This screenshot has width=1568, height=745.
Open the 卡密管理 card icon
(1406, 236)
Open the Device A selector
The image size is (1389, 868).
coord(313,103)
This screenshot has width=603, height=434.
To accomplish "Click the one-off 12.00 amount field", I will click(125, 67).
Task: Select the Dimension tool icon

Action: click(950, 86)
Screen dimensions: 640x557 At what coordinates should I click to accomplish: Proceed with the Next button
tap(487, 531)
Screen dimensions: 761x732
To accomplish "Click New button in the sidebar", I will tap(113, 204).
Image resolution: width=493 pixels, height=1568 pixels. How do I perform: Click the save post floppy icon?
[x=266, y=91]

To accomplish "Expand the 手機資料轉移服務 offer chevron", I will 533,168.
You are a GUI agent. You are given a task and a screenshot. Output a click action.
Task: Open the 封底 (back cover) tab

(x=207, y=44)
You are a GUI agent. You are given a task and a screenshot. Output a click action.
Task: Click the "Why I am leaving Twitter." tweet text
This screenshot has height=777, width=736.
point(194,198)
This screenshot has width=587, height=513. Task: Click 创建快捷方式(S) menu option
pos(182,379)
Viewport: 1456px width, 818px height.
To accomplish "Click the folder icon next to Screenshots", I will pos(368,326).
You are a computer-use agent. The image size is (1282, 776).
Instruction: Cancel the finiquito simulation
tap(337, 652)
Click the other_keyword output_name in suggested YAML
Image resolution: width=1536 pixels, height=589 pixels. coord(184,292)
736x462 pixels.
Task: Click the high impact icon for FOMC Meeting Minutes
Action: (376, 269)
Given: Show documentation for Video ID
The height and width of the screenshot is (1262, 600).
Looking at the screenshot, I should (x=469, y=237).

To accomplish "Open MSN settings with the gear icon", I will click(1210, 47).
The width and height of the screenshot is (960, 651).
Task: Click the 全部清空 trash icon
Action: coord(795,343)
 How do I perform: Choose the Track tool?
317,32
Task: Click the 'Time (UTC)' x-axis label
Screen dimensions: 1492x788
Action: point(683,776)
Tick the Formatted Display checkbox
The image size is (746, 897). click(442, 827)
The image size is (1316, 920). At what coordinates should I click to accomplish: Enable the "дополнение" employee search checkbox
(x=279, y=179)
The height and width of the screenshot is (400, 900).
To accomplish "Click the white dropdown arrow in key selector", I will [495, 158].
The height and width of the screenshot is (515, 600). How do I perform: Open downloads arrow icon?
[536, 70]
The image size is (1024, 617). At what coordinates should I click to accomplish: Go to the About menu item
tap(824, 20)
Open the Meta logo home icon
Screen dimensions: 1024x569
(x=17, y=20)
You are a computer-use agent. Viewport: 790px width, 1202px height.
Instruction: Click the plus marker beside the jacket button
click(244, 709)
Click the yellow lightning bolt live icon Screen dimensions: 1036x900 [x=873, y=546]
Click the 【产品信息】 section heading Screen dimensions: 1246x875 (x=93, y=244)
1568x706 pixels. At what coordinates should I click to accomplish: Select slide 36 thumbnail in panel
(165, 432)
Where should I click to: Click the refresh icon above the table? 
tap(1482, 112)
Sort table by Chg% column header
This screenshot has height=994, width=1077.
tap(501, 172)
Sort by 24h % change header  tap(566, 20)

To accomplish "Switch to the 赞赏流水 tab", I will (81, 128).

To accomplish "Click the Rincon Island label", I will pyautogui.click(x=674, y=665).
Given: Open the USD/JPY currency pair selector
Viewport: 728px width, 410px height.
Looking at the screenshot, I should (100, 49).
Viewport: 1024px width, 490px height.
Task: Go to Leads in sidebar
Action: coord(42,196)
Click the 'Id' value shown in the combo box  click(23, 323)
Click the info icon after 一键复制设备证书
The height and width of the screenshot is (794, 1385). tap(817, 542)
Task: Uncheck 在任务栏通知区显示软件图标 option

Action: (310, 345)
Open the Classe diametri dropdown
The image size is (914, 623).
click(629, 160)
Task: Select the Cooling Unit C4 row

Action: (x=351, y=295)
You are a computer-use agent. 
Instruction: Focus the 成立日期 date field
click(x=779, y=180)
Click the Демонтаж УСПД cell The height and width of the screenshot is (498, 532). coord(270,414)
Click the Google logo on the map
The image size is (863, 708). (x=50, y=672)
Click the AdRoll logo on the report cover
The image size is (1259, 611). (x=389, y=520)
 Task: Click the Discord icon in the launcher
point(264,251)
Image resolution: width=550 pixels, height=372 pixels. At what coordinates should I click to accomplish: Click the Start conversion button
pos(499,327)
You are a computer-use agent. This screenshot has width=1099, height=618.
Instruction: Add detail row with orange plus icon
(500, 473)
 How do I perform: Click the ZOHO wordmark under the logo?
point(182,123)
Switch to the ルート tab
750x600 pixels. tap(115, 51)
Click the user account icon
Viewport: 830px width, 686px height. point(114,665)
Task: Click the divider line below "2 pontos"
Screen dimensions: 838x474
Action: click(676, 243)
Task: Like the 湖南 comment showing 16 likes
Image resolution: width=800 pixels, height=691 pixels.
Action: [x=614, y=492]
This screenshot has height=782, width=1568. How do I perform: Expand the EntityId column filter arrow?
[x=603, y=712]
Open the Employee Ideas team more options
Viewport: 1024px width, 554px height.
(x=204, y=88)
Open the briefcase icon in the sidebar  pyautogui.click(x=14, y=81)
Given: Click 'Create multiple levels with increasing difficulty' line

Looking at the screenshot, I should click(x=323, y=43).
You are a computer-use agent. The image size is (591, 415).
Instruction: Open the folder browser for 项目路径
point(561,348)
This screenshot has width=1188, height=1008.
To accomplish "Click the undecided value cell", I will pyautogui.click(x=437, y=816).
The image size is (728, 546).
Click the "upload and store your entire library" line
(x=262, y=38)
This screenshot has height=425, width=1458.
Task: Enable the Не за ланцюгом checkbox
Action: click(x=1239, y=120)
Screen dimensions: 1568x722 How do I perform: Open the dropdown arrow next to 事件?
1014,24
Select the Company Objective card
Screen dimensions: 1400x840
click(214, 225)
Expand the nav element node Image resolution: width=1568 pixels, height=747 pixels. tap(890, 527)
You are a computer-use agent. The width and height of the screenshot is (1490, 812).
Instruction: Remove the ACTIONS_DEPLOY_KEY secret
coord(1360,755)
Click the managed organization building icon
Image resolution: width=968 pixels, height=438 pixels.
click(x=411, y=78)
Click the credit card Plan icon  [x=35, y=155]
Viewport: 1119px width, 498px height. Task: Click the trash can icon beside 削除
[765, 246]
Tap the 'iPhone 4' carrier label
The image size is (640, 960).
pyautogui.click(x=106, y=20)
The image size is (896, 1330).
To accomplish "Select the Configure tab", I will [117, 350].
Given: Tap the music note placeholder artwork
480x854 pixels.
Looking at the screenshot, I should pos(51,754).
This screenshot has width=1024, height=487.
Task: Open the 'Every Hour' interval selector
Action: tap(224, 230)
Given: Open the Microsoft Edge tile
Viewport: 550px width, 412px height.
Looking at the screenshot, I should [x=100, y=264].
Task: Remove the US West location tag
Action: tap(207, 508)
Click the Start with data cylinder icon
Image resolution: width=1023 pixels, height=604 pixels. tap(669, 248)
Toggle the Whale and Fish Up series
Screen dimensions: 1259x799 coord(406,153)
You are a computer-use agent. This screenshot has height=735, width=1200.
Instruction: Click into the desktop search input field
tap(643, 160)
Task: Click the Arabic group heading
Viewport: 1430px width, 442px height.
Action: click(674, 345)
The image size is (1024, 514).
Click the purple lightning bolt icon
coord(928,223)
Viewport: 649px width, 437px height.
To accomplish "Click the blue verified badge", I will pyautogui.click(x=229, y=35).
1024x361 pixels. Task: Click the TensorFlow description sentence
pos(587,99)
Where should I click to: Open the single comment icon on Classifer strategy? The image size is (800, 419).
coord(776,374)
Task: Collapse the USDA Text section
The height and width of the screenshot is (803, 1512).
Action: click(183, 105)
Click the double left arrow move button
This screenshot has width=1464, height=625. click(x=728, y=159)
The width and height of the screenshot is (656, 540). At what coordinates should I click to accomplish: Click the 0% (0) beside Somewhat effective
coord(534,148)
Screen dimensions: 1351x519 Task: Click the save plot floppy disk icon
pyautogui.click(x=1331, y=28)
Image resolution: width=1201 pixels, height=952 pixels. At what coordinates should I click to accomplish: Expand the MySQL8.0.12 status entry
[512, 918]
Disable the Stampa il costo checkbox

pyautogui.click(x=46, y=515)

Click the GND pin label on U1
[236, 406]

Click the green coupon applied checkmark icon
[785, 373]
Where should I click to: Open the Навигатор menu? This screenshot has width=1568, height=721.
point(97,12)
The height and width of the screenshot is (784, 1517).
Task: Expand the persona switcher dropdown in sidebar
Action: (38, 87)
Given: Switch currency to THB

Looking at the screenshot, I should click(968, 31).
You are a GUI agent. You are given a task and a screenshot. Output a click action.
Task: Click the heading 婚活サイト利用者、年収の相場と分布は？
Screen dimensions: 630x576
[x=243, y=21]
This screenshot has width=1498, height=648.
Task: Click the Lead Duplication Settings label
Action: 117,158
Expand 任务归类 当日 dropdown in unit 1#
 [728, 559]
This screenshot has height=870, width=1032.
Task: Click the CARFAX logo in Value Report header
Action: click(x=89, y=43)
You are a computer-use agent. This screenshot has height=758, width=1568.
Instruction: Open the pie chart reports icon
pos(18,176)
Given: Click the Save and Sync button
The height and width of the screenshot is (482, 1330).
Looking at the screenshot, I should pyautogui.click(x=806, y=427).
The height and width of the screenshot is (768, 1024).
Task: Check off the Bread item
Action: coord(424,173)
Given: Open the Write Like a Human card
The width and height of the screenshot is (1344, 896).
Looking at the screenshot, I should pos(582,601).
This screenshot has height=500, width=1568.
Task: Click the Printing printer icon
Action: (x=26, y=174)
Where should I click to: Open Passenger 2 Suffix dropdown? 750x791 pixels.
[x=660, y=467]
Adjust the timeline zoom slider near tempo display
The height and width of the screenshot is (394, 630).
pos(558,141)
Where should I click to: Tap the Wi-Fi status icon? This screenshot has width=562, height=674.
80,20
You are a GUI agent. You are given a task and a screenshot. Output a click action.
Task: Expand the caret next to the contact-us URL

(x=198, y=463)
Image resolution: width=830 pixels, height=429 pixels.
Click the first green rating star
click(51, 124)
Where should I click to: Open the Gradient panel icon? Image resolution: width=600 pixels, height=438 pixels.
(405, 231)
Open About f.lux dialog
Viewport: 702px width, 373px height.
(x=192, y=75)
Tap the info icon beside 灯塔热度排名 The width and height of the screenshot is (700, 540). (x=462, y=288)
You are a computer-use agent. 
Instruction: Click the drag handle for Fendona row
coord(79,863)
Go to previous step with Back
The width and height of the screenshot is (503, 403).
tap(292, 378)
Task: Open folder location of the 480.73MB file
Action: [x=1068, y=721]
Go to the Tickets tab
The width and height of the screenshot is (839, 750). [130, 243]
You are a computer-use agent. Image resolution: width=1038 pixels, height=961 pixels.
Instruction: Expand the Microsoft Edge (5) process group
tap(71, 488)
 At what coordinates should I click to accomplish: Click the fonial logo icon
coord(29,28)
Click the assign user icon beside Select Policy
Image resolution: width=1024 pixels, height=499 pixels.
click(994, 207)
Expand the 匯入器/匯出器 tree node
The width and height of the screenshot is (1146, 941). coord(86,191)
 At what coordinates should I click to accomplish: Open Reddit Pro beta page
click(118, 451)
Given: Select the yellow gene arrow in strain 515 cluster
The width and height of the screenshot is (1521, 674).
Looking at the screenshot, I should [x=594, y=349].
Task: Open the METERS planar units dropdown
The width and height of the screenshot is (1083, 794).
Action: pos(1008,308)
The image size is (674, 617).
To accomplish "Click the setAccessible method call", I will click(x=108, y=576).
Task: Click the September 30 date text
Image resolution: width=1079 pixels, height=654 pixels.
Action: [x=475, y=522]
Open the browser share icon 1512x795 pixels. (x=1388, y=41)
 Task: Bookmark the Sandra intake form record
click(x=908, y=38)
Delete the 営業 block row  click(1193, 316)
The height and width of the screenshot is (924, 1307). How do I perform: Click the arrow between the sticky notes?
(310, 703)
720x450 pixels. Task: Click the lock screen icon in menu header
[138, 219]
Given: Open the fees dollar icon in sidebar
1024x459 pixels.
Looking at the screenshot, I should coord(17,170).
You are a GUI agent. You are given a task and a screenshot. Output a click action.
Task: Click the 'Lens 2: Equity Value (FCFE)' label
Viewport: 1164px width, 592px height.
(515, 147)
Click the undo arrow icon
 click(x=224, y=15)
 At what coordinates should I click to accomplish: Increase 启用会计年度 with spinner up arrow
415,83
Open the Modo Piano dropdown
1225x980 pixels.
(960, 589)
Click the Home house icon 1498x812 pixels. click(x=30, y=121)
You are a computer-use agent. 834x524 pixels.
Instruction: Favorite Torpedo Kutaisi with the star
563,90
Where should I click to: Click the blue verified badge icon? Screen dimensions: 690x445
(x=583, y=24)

+===+

Your task is to list each line of the records with the word "computer".

You are a computer-use agent. The image size is (1282, 776).
You are a computer-use agent. Viewport: 790px width, 1202px height.
You are a computer-use agent. 
You are a computer-use agent. This screenshot has width=1099, height=618.
You are a computer-use agent. The image size is (591, 415).
You are a computer-use agent. The width and height of the screenshot is (1490, 812).
You are a computer-use agent. This screenshot has height=735, width=1200.
You are a computer-use agent. This screenshot has height=758, width=1568.
You are a computer-use agent. 
You are a computer-use agent. Image resolution: width=1038 pixels, height=961 pixels.
You are a computer-use agent. 834x524 pixels.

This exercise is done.